→ **DESCRIPTION OF THE TASK**
Reproduce the data from the line containing "Task: Open the Debug view" down to the end, substituting "image" for every occurrence of "screenshot" and leaving all else unchanged.

→ **DATA TO USE**
---+---

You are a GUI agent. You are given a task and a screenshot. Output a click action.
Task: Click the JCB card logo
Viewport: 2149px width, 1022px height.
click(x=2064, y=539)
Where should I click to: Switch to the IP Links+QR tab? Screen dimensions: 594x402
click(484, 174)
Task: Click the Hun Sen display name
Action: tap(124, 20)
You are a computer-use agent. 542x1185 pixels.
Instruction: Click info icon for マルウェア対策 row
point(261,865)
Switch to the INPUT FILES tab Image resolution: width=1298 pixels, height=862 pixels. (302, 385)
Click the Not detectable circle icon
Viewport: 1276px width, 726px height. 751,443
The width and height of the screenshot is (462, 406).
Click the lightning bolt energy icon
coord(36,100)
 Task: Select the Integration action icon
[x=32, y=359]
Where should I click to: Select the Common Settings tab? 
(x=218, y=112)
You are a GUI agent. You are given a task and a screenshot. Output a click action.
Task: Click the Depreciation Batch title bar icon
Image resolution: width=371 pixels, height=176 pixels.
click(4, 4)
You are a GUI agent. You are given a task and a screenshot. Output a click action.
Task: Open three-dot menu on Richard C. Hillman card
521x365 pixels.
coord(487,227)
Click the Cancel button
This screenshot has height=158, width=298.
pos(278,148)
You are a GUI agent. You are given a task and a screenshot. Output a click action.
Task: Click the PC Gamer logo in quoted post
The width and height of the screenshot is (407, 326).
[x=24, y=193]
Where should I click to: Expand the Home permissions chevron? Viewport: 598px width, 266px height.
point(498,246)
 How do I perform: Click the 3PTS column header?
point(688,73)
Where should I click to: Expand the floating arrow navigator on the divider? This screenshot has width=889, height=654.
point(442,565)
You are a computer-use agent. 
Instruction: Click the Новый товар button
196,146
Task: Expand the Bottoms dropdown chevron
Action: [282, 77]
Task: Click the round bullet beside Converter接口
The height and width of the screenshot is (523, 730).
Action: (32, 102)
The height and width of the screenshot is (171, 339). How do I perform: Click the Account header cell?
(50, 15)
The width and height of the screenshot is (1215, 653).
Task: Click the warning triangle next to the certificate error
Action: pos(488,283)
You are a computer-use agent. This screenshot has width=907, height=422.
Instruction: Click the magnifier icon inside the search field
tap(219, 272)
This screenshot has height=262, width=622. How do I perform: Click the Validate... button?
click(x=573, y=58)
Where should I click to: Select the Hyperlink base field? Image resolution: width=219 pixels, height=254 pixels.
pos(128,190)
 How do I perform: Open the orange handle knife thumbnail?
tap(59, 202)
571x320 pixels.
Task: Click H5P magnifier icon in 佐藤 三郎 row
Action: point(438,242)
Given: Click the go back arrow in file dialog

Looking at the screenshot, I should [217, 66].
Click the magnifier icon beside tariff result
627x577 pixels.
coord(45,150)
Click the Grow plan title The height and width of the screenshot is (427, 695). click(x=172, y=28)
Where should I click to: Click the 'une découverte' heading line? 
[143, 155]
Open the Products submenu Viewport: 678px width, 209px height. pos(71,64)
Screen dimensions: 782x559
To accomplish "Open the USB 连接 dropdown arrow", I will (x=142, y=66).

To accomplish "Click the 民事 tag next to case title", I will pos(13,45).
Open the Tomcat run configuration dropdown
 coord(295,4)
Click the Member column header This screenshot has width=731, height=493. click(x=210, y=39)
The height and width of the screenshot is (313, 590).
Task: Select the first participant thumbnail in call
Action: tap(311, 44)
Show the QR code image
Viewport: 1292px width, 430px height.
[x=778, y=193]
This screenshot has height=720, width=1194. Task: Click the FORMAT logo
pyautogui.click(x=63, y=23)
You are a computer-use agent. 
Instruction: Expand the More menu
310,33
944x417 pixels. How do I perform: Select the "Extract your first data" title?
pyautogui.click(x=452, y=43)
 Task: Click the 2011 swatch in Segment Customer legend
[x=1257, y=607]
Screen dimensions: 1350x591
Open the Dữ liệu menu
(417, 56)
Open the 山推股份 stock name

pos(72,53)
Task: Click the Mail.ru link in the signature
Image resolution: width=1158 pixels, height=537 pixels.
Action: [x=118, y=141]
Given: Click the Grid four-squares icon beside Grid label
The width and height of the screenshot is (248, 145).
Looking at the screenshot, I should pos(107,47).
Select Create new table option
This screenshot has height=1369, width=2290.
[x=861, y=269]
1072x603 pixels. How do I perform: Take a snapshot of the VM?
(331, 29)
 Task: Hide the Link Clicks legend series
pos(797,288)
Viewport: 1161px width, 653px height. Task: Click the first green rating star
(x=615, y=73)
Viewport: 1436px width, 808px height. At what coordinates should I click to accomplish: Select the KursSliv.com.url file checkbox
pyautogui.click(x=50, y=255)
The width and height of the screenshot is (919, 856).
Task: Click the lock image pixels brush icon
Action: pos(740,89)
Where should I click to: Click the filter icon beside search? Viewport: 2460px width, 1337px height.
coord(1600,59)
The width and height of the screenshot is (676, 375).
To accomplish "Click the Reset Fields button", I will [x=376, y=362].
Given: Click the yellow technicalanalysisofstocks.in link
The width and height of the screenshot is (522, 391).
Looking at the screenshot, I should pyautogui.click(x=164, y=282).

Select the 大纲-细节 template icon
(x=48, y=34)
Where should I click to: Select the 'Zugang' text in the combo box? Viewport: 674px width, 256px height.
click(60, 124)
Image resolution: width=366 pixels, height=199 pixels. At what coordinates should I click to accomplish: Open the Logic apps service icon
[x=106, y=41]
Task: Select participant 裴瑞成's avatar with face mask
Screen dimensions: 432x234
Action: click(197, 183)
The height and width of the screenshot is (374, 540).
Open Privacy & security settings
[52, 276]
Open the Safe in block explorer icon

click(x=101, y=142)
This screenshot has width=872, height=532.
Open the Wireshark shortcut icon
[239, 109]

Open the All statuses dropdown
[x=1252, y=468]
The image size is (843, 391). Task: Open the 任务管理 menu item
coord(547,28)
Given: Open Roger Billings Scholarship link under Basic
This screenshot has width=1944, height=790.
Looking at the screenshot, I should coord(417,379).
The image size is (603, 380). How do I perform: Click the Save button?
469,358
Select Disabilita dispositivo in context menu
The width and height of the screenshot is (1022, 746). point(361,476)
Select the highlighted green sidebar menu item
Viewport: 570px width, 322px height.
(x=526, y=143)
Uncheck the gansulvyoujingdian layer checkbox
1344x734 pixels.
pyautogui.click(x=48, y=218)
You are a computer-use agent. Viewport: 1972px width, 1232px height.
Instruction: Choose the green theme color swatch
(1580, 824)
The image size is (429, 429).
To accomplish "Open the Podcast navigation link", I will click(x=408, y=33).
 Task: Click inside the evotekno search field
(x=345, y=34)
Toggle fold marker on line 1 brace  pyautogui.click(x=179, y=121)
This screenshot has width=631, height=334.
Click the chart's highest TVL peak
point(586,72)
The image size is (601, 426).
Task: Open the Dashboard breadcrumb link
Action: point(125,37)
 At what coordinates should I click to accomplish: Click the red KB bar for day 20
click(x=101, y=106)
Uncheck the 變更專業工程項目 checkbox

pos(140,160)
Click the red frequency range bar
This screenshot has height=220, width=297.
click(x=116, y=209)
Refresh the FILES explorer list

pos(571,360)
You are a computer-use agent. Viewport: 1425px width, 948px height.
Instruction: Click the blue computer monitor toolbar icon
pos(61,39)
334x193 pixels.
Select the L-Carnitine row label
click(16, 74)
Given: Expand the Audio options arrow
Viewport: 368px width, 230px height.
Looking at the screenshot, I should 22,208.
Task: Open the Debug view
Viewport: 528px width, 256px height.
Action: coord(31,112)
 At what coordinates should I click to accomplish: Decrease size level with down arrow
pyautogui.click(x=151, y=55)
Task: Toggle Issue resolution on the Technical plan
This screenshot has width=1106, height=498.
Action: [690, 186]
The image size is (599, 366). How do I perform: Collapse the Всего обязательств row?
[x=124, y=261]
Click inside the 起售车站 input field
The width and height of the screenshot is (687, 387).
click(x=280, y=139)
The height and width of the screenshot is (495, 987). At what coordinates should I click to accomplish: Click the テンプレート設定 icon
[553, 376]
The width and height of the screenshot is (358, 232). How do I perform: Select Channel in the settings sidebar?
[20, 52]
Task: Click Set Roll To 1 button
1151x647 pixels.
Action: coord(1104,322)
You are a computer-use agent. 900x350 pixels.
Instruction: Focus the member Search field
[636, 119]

---+---

→ **TASK RESPONSE**
Task: Open the Debug view
Viewport: 528px width, 256px height.
Action: coord(31,112)
 At what coordinates should I click to accomplish: Decrease size level with down arrow
pyautogui.click(x=151, y=55)
Task: Toggle Issue resolution on the Technical plan
This image has width=1106, height=498.
Action: [690, 186]
The image size is (599, 366). How do I perform: Collapse the Всего обязательств row?
[x=124, y=261]
Click inside the 起售车站 input field
The width and height of the image is (687, 387).
click(x=280, y=139)
The height and width of the image is (495, 987). At what coordinates should I click to accomplish: Click the テンプレート設定 icon
[553, 376]
The width and height of the image is (358, 232). How do I perform: Select Channel in the settings sidebar?
[20, 52]
Task: Click Set Roll To 1 button
1151x647 pixels.
Action: coord(1104,322)
You are a computer-use agent. 900x350 pixels.
Instruction: Focus the member Search field
[636, 119]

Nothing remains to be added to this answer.